> TASK REQUIREMENTS
In the records below, begin at the line that has "SH-00004 (108, 876)" and stop after the line that has "Уходовые средства (82, 2065)"; quote those lines verbatim and nothing more.
══════
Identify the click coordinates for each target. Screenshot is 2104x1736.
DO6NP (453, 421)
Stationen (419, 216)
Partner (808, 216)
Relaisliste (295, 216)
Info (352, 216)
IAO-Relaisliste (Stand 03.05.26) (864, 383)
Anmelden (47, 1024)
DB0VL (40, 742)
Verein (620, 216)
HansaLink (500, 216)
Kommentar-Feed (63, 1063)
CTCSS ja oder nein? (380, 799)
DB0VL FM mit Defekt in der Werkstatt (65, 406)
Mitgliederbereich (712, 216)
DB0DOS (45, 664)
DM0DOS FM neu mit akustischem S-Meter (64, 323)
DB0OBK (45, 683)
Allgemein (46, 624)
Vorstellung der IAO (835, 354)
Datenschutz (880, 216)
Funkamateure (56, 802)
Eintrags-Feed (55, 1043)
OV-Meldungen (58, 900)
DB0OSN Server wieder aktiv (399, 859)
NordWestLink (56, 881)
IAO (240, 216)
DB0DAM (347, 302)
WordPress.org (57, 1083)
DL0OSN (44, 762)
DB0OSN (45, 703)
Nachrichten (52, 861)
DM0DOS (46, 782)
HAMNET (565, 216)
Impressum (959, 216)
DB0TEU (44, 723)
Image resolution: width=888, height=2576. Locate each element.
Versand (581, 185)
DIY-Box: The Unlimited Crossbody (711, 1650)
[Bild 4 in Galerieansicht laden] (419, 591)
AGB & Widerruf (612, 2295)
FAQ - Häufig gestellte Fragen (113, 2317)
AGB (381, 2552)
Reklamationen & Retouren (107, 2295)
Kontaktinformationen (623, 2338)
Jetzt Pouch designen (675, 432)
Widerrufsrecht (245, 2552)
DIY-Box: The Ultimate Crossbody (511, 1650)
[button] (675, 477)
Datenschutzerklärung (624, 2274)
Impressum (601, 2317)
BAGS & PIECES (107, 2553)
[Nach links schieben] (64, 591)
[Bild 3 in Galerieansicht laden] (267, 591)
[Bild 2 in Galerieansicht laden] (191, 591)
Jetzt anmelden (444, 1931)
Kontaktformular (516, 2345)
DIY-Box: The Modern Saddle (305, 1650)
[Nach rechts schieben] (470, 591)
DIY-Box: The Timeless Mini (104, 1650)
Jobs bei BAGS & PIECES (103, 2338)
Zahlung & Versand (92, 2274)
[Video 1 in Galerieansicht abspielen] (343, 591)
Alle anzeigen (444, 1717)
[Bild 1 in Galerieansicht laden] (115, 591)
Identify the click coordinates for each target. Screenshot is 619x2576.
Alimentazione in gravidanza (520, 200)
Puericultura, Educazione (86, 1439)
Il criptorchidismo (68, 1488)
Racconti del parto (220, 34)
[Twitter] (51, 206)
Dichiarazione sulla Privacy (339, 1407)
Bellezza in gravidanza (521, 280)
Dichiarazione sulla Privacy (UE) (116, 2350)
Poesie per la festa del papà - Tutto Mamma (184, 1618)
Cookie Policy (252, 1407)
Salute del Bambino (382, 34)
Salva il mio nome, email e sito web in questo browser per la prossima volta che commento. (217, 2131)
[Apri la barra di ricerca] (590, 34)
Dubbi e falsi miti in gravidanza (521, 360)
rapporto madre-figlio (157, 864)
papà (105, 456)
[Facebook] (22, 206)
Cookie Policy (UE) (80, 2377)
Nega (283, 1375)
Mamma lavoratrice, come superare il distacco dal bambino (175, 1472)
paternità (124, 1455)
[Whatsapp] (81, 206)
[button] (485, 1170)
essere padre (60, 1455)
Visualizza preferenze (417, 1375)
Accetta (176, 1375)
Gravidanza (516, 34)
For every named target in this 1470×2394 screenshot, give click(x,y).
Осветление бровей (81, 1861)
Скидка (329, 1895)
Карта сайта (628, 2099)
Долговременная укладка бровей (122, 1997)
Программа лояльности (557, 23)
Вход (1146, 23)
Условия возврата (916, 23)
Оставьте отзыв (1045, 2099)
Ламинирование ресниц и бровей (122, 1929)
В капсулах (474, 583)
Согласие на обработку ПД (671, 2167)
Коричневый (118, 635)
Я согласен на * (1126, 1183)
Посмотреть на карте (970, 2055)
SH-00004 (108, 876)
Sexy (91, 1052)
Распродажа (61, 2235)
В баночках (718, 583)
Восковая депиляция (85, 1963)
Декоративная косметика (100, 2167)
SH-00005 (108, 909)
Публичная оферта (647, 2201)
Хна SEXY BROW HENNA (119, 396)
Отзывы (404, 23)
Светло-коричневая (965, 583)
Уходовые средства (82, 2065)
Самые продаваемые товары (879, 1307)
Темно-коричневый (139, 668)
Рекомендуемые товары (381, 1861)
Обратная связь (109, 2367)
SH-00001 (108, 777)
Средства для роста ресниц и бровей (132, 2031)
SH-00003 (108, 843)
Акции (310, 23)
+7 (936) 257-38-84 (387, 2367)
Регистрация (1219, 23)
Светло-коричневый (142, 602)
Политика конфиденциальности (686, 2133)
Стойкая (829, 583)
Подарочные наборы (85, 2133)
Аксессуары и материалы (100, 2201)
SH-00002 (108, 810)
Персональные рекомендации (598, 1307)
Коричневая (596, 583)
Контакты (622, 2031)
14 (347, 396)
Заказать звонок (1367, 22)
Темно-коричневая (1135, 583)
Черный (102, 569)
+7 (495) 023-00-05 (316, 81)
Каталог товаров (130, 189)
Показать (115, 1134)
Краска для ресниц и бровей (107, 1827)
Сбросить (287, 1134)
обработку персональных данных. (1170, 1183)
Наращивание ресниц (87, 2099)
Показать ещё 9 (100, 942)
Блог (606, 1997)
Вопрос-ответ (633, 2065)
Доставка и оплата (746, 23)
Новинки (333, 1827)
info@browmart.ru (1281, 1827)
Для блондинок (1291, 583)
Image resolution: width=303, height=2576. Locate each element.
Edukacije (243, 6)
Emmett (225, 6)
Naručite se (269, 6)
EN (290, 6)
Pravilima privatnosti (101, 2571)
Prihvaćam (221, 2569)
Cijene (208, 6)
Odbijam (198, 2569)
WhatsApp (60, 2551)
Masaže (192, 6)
══════
> OUTPUT
SH-00004 (108, 876)
Sexy (91, 1052)
Распродажа (61, 2235)
В баночках (718, 583)
Восковая депиляция (85, 1963)
Декоративная косметика (100, 2167)
SH-00005 (108, 909)
Публичная оферта (647, 2201)
Хна SEXY BROW HENNA (119, 396)
Отзывы (404, 23)
Светло-коричневая (965, 583)
Уходовые средства (82, 2065)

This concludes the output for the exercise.